Auto Arena
PassAudited by VirusTotal on May 11, 2026.
Overview
Type: OpenClaw Skill Name: auto-arena Version: 1.0.0 The 'auto-arena' skill is a legitimate tool designed for benchmarking and comparing AI models using the OpenJudge framework. The SKILL.md file provides clear instructions for query generation, model evaluation, and report generation, aligning perfectly with its stated purpose. There are no signs of data exfiltration, malicious code execution, or prompt injection; the use of API keys and environment variables is standard for interacting with LLM providers like OpenAI and DashScope.
Findings (0)
Artifact-based informational review of SKILL.md, metadata, install specs, static scan signals, and capability signals. ClawScan does not execute the skill or run runtime probes.
Installing unverified or wrong packages could run code outside the reviewed artifact set.
The skill relies on external, unpinned Python packages installed manually by the user. This is expected for the skill's purpose, but users should verify package provenance before installing.
pip install py-openjudge # Extra dependency for auto_arena (chart generation) pip install matplotlib
Install only from trusted package sources, review the package/project, and consider pinning versions in a controlled environment.
Provider keys may grant account access and incur usage charges when the benchmark runs.

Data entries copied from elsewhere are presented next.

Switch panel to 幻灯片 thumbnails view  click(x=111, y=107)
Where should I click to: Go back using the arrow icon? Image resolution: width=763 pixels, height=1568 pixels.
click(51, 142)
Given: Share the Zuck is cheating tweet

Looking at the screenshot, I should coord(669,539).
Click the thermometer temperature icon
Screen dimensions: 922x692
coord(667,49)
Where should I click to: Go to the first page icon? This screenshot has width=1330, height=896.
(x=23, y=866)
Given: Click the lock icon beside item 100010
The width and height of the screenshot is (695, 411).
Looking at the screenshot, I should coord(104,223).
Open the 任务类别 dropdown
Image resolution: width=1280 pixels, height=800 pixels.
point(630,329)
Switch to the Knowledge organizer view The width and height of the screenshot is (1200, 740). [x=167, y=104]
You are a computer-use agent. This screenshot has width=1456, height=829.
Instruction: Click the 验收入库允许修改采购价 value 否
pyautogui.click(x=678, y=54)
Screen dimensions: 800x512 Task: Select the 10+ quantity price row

The skill requires provider API credentials to call target and judge endpoints. This is purpose-aligned, but the registry metadata lists no required credentials or environment variables.
API keys | Yes | Env vars: `OPENAI_API_KEY`, `DASHSCOPE_API_KEY`, etc.
Use least-privilege or dedicated evaluation keys where possible, set provider spending limits, and avoid pasting real keys directly into shared config files.
Task descriptions, prompts, generated queries, system prompts, and model responses may be exposed to the configured model providers or agent endpoints.
The core workflow sends generated test queries to multiple user-configured endpoints and uses a judge endpoint to compare responses. This external data flow is disclosed and central to the purpose.
Collect responses — query all target endpoints concurrently
Use test endpoints, avoid sensitive or confidential data in benchmark tasks, and confirm each provider's data handling policy.
Saved evaluation data may remain on disk and be reused in future runs, affecting rankings or exposing benchmark content to anyone with access to the output directory.
The skill persists and reuses evaluation artifacts such as queries, responses, and rubrics for checkpoint/resume and judge reruns. This is expected, but stored artifacts can contain sensitive content and influence later results.
Re-run only pairwise evaluation with new judge model # (keeps queries, responses, and rubrics)
Store outputs in a private directory, delete old checkpoints when no longer needed, and use `--fresh` when prior generated data should not influence a new evaluation.